----- SOURCE EXTRACT

So when we're talking about
doing Google advertising, Google
has rolled out different things.
They have Google ads, and then
they have Google Express was
something that they came out
with, you know, to get people to
do their own Google ads.
And never use Google Express, by
the way.
So I want to talk about That's
why I brought it up. And
basically, the only one making
money when you use Google
Express is Google. They're
making a lot. And then they have
and they have Google Local. And
I want to get dig into sort of a
little deeper into what each of
each of those are. So why don't
you and anything I'm missing
here? So why don't you sort of
give us just a little brief
primer to kind of sort these out
into buckets for us? So we have
an understanding that we're not
always talking about the same
thing. We're talking to people?
Yeah, well, I think the easiest
way I found to kind of parse it
out is really just based on
like, if you do a Google search,
say any search, say criminal
justice lawyer, Kentucky, right
or criminal justice lawyer,
specifically Louisville,
Kentucky, pick a city, right? If
you do that search, right, and
anybody watching this, I
encourage you to do that search,
you'll immediately see at the
top our ads, right? Well, you
might see or one or two things,
you're gonna see local service
ads, right. Those are the things
that have like the image of the
lawyer, the actual attorneys
face. All right, that's a new
form. It's basically, basically,
since you mentioned it, Google
Express ADS has evolved.
Basically, Google keeps trying
to find a way that the platform
is easier and profitable for
small businesses who don't have
any technical know how to run
their own ads. Okay, Google
Express was effectively an
entirely a failure. I don't know
anybody ever who ran Google
Express and made money on it. It
was all over the place. If you
were an estate lawyer, you'd get
calls for criminal, if you're a
criminal, you get called for
PII, if your PII you get call
for family law, like it was just
terrible, right.

----------

REQUIREMENT.
According to the transcript about Google advertising, who is the only one making money when someone uses Google Express?

----- RECORDS

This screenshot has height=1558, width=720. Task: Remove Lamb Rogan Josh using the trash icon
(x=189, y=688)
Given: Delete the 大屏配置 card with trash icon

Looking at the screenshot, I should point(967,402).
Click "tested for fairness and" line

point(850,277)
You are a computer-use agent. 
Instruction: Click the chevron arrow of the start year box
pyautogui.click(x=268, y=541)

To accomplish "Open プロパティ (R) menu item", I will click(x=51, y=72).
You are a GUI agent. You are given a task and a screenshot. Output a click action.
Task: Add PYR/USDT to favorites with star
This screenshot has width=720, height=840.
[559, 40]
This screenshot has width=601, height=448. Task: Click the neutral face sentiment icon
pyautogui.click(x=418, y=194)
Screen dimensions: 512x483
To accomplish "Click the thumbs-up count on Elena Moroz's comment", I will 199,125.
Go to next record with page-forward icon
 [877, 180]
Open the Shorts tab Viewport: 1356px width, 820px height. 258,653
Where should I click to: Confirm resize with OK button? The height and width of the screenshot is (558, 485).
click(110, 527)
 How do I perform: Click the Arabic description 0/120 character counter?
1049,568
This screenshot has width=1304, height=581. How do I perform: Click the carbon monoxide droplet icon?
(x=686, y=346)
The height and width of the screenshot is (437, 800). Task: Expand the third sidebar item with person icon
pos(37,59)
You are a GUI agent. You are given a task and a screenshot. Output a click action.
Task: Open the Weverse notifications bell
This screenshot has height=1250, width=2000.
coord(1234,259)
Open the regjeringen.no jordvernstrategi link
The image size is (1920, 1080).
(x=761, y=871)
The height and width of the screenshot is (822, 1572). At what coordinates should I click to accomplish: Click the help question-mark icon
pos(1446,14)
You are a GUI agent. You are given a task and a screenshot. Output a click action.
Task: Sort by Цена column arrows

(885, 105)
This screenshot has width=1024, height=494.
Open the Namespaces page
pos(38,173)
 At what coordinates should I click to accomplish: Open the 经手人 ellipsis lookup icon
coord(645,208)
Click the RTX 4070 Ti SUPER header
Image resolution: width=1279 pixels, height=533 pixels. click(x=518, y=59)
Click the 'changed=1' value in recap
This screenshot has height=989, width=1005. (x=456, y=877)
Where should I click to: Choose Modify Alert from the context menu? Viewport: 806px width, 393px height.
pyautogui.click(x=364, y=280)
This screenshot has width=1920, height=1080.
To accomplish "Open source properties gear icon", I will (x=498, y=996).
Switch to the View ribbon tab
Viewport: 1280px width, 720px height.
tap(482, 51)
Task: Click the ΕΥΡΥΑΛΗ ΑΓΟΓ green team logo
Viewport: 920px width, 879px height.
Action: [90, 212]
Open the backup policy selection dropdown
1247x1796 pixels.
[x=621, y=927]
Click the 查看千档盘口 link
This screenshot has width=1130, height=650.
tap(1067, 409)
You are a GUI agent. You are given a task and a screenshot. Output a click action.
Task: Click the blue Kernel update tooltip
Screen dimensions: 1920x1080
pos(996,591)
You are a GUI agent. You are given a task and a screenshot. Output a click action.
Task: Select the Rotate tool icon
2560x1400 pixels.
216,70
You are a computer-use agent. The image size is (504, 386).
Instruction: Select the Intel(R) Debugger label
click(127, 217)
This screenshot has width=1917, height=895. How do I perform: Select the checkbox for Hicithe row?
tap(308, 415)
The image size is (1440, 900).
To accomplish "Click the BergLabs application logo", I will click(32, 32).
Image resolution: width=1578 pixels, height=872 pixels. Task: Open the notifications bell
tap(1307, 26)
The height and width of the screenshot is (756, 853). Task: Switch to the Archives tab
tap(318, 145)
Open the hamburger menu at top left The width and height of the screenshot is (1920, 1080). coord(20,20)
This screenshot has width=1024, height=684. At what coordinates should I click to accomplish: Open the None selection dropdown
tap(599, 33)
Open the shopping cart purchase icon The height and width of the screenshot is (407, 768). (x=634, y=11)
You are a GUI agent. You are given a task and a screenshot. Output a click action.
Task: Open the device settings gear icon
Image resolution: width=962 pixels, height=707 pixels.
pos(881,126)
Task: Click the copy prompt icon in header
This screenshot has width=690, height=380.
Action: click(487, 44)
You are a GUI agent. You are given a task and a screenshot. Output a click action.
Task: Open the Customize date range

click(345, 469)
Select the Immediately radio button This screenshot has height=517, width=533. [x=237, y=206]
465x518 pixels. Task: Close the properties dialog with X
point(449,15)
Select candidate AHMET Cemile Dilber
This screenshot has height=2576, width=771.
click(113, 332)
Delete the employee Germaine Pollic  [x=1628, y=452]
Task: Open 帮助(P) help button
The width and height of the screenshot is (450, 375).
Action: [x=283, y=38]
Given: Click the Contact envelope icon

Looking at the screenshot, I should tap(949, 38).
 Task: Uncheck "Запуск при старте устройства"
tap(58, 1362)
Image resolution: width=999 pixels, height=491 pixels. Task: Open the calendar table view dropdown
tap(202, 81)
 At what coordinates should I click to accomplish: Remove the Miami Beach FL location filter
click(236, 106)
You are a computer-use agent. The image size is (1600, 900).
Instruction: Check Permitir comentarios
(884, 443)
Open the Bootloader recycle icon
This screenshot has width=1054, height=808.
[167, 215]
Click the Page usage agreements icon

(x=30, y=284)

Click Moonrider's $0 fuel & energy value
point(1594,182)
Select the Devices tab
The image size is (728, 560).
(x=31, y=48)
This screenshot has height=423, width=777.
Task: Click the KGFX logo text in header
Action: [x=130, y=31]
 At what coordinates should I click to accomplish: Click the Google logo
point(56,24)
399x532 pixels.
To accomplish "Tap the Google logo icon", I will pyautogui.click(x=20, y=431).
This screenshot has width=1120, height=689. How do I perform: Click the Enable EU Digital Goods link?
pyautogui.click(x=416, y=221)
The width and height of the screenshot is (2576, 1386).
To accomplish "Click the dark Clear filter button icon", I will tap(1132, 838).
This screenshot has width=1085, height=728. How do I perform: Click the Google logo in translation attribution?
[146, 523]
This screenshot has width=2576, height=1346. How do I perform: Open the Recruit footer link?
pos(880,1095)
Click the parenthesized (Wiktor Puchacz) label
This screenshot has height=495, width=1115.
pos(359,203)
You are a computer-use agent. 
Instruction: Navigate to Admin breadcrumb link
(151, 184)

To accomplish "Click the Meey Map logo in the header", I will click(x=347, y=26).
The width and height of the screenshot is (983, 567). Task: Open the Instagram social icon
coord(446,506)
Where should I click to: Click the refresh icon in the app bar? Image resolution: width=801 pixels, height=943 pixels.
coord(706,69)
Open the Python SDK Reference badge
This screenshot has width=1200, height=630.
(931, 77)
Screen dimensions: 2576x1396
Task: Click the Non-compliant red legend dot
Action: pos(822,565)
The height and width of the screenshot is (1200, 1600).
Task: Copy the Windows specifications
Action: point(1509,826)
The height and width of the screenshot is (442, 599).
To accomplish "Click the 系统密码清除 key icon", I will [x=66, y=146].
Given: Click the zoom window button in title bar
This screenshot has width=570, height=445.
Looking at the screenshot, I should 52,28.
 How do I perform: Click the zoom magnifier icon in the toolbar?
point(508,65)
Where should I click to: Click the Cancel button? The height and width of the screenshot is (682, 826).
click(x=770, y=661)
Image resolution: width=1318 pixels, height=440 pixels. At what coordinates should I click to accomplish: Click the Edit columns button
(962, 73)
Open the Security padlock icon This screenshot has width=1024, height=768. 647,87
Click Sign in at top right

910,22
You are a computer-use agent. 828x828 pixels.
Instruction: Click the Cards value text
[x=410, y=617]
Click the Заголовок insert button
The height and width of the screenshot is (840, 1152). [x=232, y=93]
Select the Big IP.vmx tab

----------

WRITTEN SOLUTION.
Google.